Bear with me please. I'm trying to understand how my app might be misbehaving. And I don't see how it could hammer the site.Leo_Pride wrote: ↑Thu Jul 05, 2018 10:44 pmThat's how top-down distribution works.
You mirror us, we limit you, your users mirror you, you limit your users.
You don't let your users hammer the site because you can't or won't maintain a proper mirror.
This whole idea that a centralised database is a permanent thing with infinite resources is fundamentally flawed, and the time where we let app design issues override the needs of well-behaved clients is over.

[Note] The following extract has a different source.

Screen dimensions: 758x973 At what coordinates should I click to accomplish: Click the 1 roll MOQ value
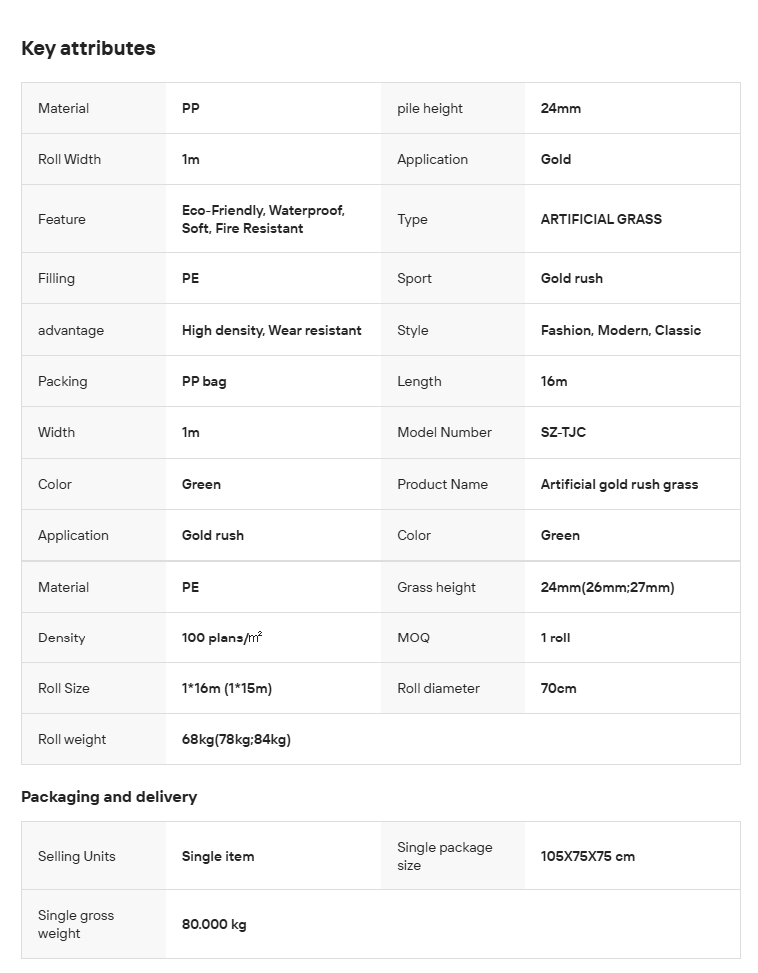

Remove the plank from your own eye before complaining about the speck in ours.
The way it is now..
1) User on a site enters a URL to a game
2) The game ID is extracted from the URL
3) The site makes an API call to TGDB for the info
4) The info is stored locally on the site and it is never called for again
What you're proposing...
1) User on a site enters a URL to a game
2) The game ID is extracted from the URL
3) The site makes a call to MY SITE for the info
4) My site makes a call to TGDB for the info
5) I store the info on my site
6) The info is stored locally on the original site and it is never called for again
Except in the unlikely event that several sites request the exact same game, TGDB still gets the same number of API calls either way. Or am I missing something obvious?